Nesta exposição pequena, todas as fases estão condignamente representadas – ainda que pudéssemos ver com muito gosto mais exemplos do cubismo ou da fase azul, lá no começo da carreira, com seu engajamento social. Destaca-se a fase neoclássica, o grande, inequívoco atestado de proficiência a provar que Picasso – como outros mestres do século 20 – ‘sabia desenhar’. Durante muito tempo, os menos informados ou de menos boa vontade atribuíam as invenções do modernismo à deficiência técnica. Aqui, O Baile na Aldeia, uma enorme tela de 1922, faz pendant com muito pequenas pinturas da mais alta, refinada e delicada poesia: Duas Mulheres Correndo na Areia, Família à Beira-Mar. Mais não houvesse, esses três trabalhos valeriam uma visita. Mas há. Até meio escondida, num canto, está uma Mulher Chorando (1937) em que a figura feminina é destroçada.
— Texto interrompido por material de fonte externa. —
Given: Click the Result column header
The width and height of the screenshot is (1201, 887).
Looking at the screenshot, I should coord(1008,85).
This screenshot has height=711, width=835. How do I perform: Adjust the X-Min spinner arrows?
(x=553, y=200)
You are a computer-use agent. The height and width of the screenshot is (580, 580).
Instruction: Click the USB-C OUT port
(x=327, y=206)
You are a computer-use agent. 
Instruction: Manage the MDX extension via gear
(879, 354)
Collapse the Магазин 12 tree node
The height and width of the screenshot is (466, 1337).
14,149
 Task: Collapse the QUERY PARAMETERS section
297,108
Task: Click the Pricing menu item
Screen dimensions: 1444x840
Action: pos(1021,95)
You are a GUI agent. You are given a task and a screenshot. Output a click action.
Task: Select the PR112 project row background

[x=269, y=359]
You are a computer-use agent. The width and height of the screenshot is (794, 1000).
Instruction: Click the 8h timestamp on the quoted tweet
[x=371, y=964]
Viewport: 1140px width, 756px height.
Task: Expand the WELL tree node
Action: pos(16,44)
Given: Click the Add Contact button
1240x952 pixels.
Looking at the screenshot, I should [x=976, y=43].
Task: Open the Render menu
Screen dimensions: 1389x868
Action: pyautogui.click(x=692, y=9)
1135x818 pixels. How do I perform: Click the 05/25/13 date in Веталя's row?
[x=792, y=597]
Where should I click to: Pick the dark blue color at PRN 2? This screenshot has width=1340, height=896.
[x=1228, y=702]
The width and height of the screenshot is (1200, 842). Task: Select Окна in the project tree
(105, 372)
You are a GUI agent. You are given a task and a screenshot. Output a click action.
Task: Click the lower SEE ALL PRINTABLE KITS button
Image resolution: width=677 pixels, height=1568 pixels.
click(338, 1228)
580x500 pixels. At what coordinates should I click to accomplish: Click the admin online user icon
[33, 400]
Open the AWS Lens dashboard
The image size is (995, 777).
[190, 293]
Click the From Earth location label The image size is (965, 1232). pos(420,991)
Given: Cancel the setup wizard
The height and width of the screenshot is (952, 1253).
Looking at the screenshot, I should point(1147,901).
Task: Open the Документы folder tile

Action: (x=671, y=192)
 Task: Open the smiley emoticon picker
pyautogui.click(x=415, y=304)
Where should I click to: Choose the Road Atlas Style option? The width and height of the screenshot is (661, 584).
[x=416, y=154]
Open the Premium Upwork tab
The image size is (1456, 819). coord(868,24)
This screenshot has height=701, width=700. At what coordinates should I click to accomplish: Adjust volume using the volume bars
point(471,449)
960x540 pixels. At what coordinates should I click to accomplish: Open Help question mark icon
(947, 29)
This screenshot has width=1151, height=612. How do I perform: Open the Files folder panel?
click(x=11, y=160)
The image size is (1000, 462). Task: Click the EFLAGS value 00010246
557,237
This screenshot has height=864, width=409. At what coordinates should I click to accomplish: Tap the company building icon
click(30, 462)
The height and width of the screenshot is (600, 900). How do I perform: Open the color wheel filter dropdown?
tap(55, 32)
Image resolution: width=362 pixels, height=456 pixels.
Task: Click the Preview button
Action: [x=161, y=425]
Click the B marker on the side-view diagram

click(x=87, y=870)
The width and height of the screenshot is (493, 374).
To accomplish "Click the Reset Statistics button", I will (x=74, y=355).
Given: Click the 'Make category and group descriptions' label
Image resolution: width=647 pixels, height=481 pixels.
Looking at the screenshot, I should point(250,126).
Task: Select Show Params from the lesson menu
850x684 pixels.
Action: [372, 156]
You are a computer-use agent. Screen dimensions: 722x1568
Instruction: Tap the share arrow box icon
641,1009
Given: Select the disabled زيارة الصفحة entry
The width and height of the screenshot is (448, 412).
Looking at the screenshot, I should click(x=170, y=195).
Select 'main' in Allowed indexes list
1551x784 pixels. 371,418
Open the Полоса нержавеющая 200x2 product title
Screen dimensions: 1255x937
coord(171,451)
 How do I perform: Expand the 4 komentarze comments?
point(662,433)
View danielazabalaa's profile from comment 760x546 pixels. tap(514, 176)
Como pode essa gravura retratando Dora Maar (a mulher do momento) concentrar tanto horror e desespero, e com a mesma eficácia, quanto, digamos, todo o monumental Retábulo de Isenheim, de Mathias Grünewald, no fim da Idade Média?

PICASSO: MÃO ERUDITA, OLHO SELVAGEM Instituto Tomie Ohtake. Av. Faria Lima, 201, 2245-1900. De 3ª a dom., 11h/ 20h. R$ 12. Até 14/8.